## RAW DATA
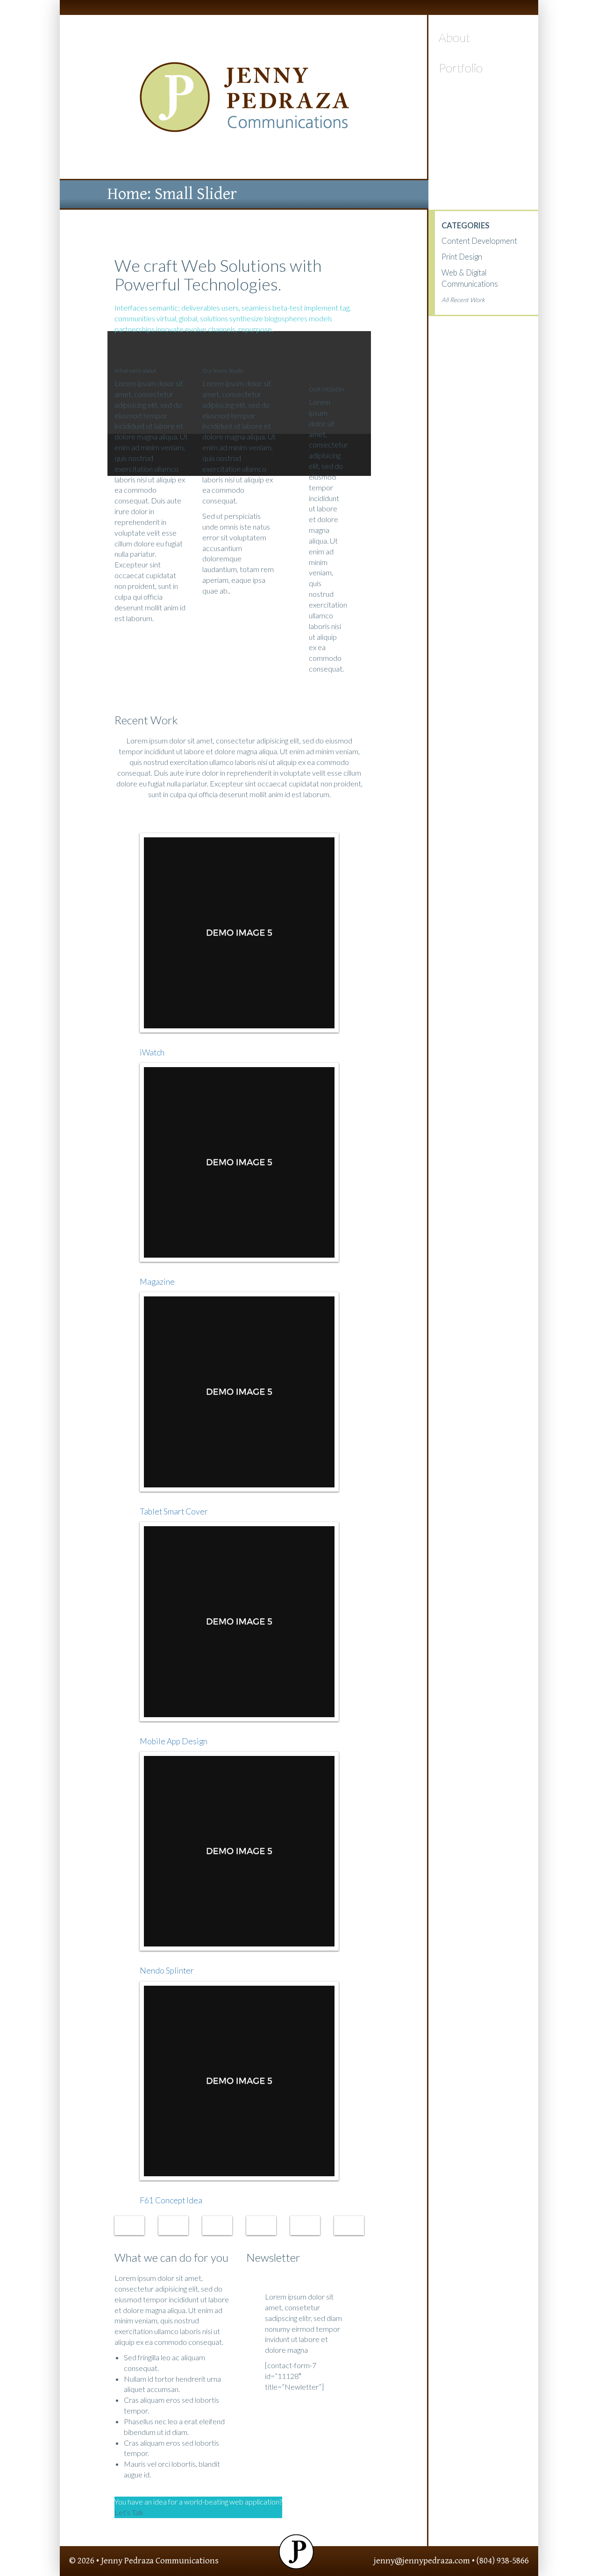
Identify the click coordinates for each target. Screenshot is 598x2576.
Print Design (461, 257)
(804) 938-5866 (503, 2560)
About (454, 37)
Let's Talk (129, 2512)
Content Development (479, 241)
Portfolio (461, 68)
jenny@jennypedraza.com (422, 2560)
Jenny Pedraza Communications (160, 2560)
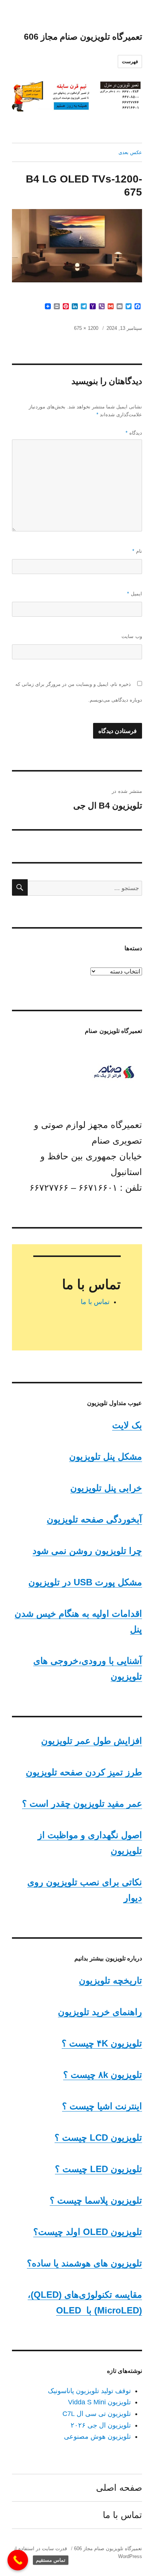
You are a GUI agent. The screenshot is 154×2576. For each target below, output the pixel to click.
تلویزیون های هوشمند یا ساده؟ (84, 2263)
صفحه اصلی (119, 2488)
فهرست (130, 61)
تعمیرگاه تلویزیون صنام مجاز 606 (83, 37)
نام (137, 551)
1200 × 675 (86, 328)
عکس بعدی (130, 152)
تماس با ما (95, 1302)
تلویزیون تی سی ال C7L (96, 2413)
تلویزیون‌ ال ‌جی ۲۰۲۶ (101, 2425)
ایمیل (134, 594)
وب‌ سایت (131, 636)
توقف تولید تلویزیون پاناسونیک (89, 2391)
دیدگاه (134, 433)
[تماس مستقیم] (17, 2560)
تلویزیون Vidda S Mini (99, 2402)
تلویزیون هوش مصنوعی (97, 2436)
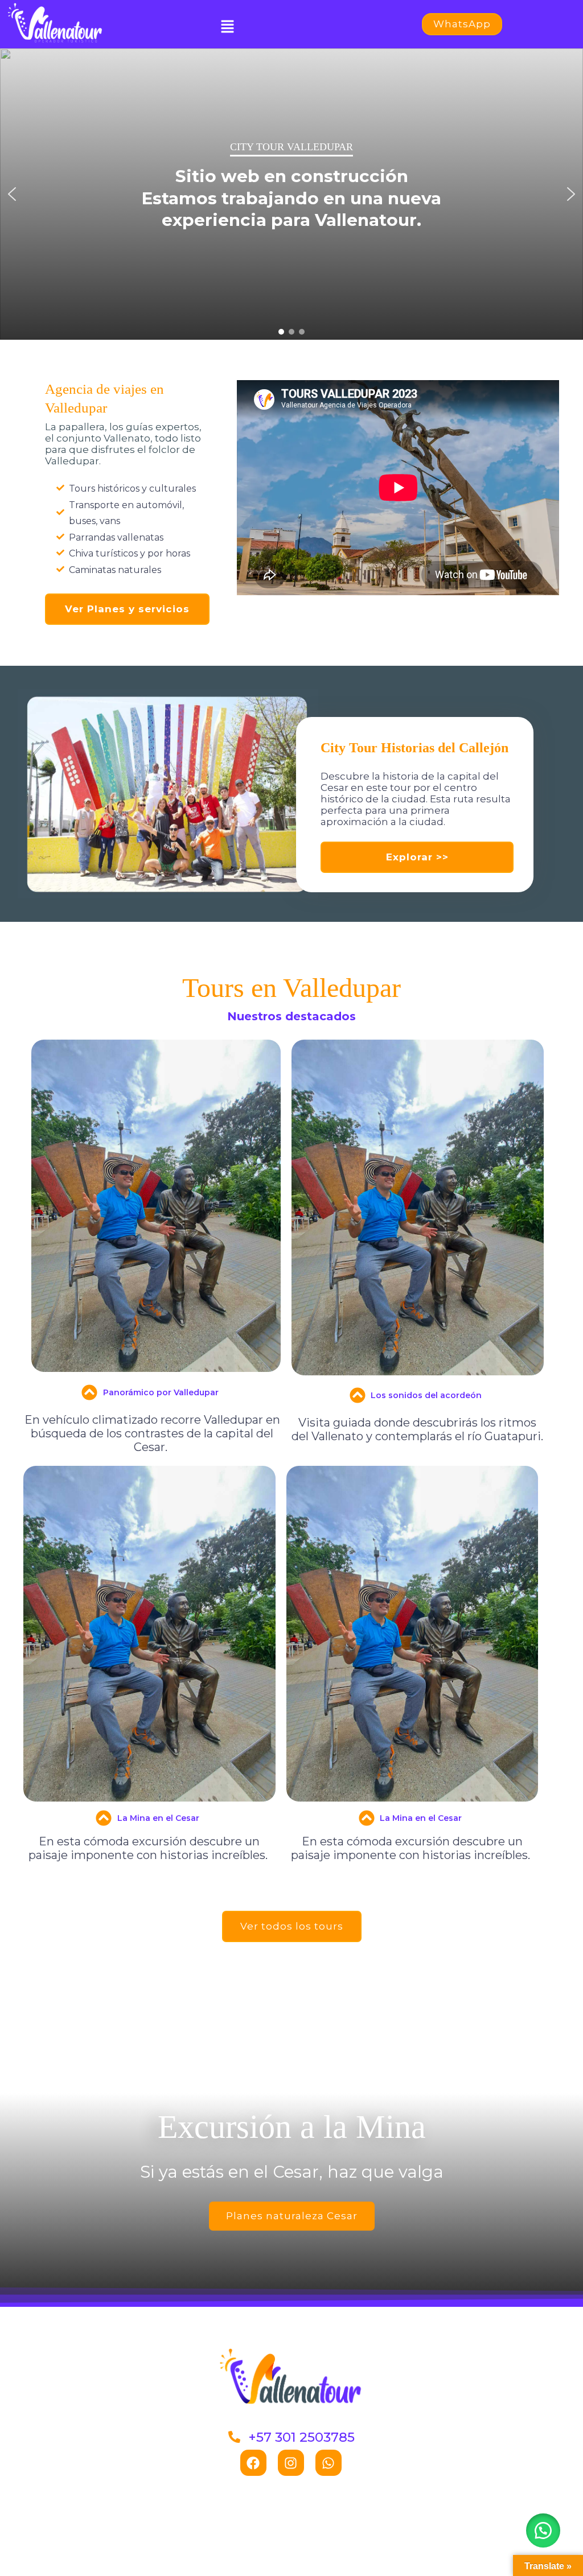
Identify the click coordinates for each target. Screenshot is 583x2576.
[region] (291, 194)
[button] (227, 27)
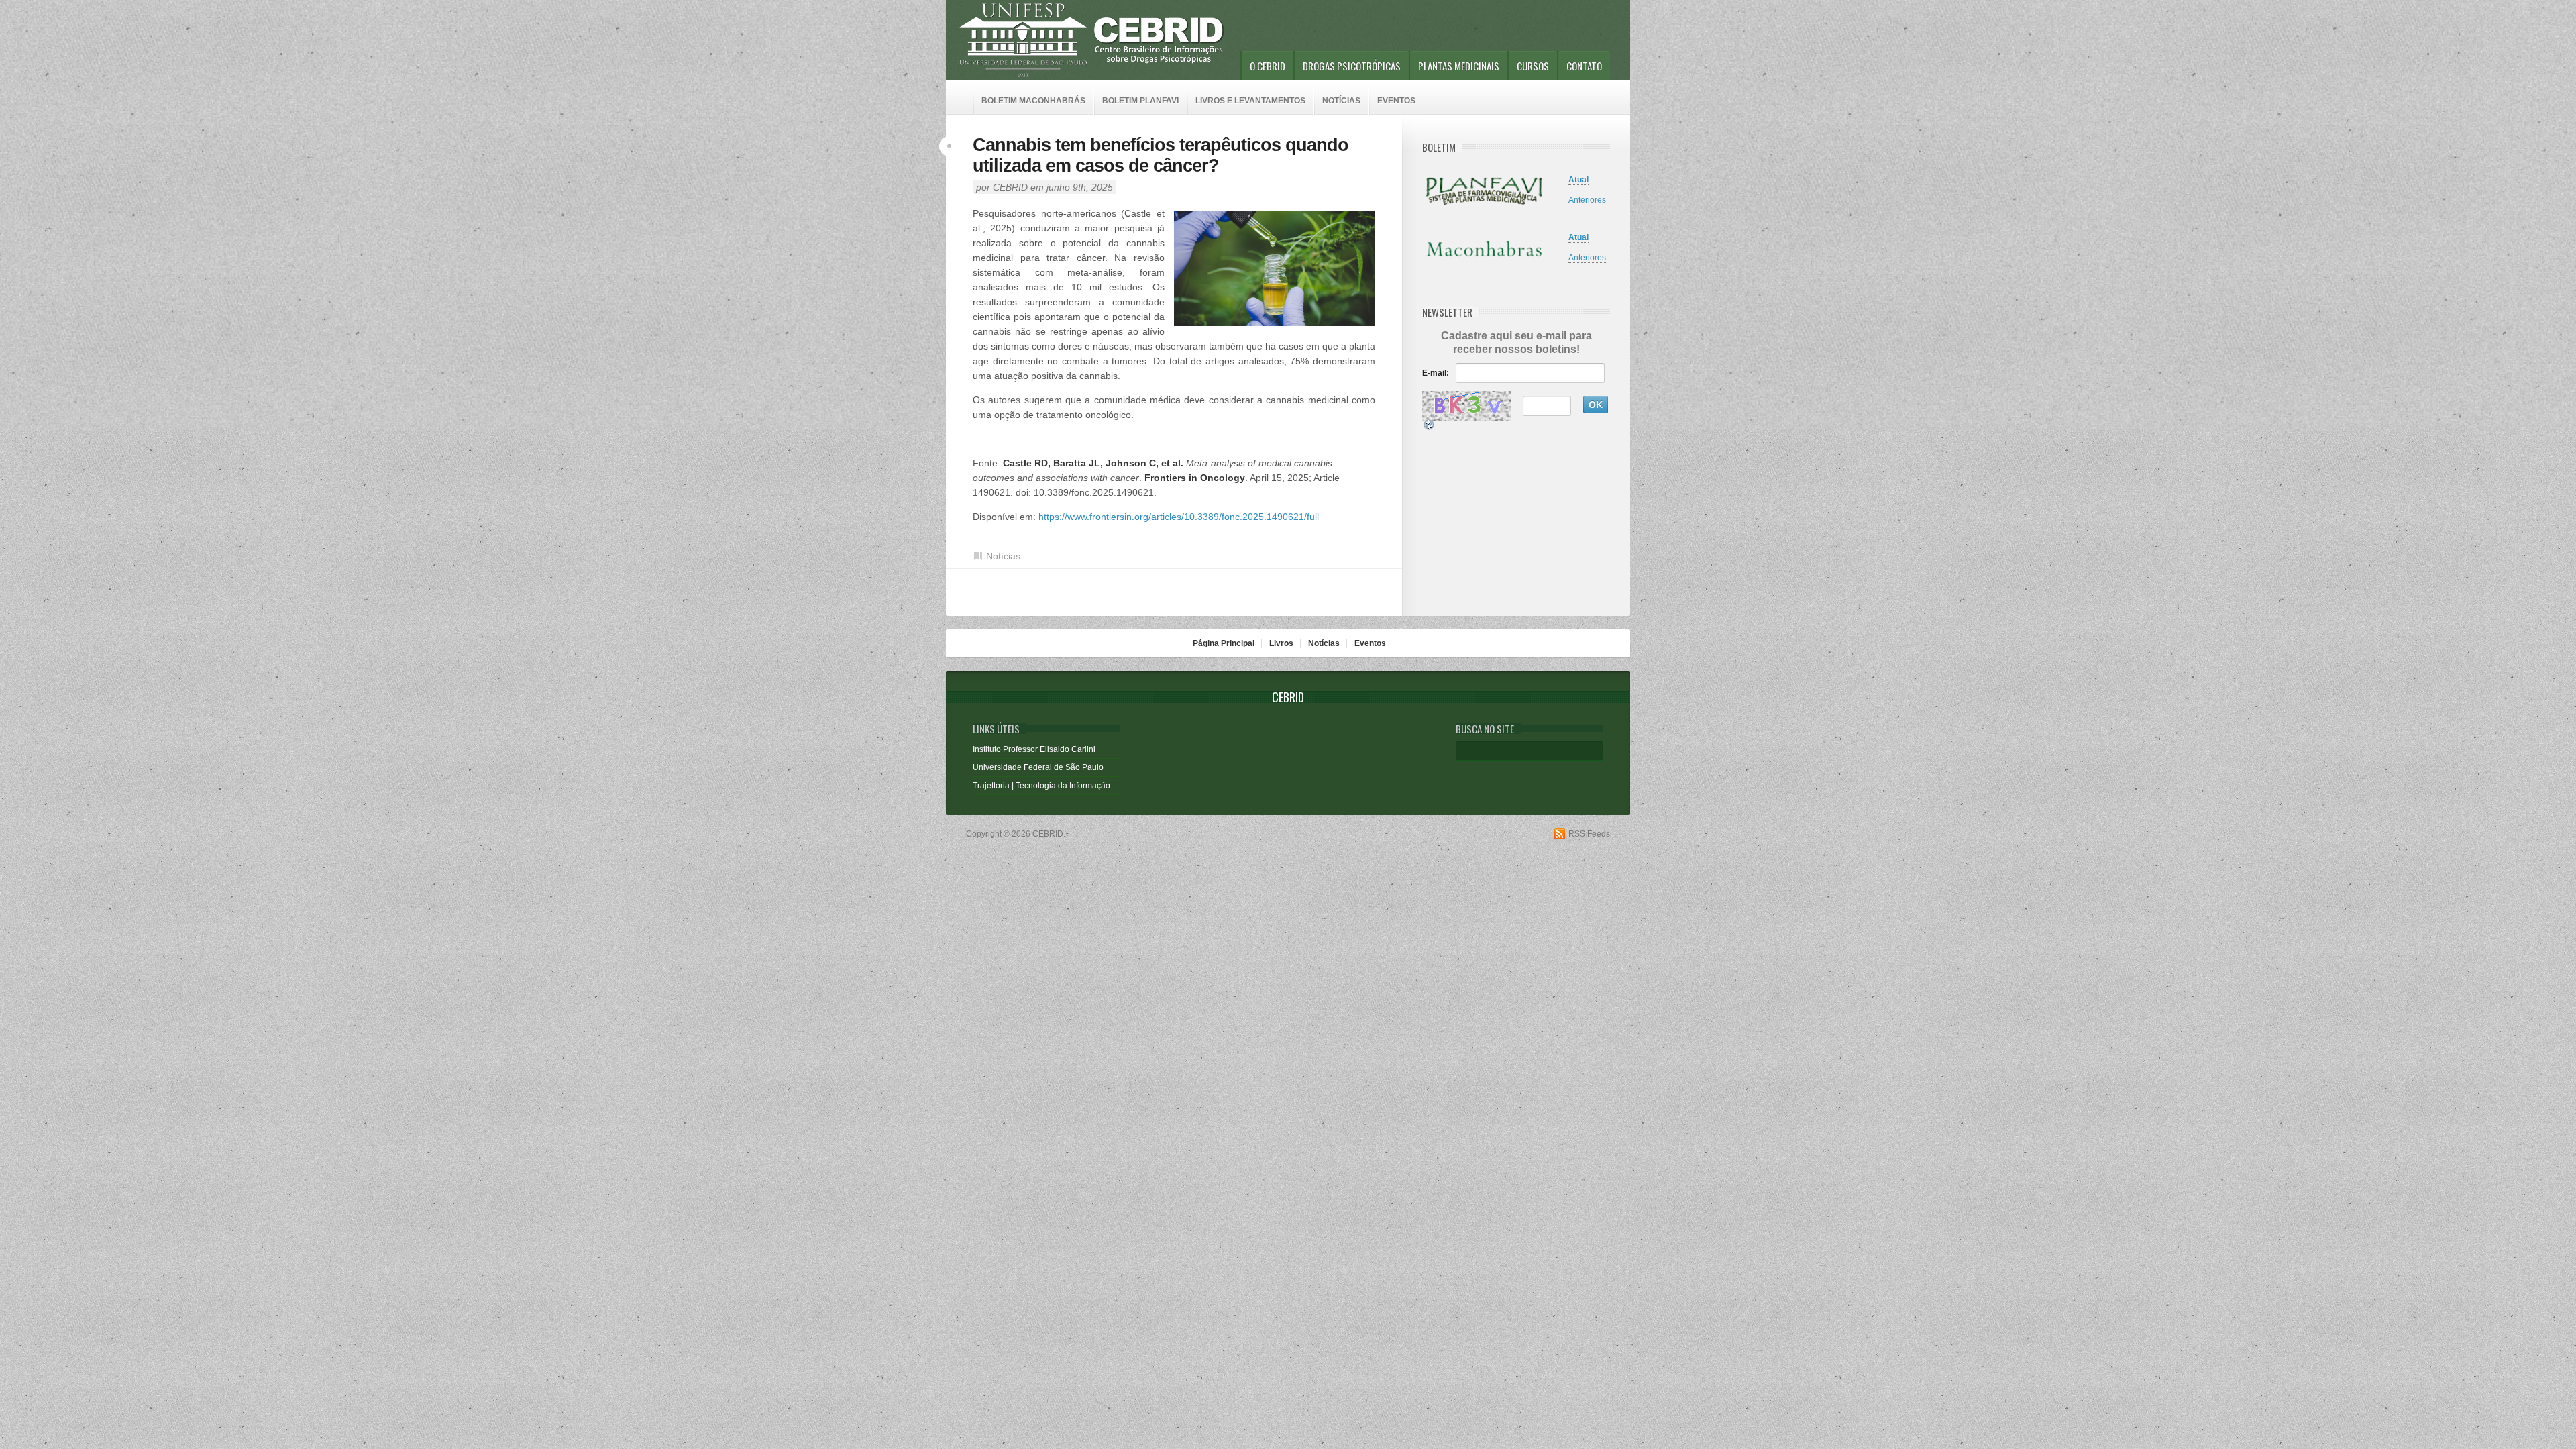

## ASSIGNMENT
Above are records; repeat only the lines starting at the line with "تعمیرگاه تلویزیون صنام مجاز 606 (83, 37)" and ending at the line with "تلویزیون هوش مصنوعی (97, 2436)", exactly as they appear, both included.

## WORKED SOLUTION
تعمیرگاه تلویزیون صنام مجاز 606 (83, 37)
نام (137, 551)
1200 × 675 (86, 328)
عکس بعدی (130, 152)
تماس با ما (95, 1302)
تلویزیون تی سی ال C7L (96, 2413)
تلویزیون‌ ال ‌جی ۲۰۲۶ (101, 2425)
ایمیل (134, 594)
وب‌ سایت (131, 636)
توقف تولید تلویزیون پاناسونیک (89, 2391)
دیدگاه (134, 433)
[تماس مستقیم] (17, 2560)
تلویزیون Vidda S Mini (99, 2402)
تلویزیون هوش مصنوعی (97, 2436)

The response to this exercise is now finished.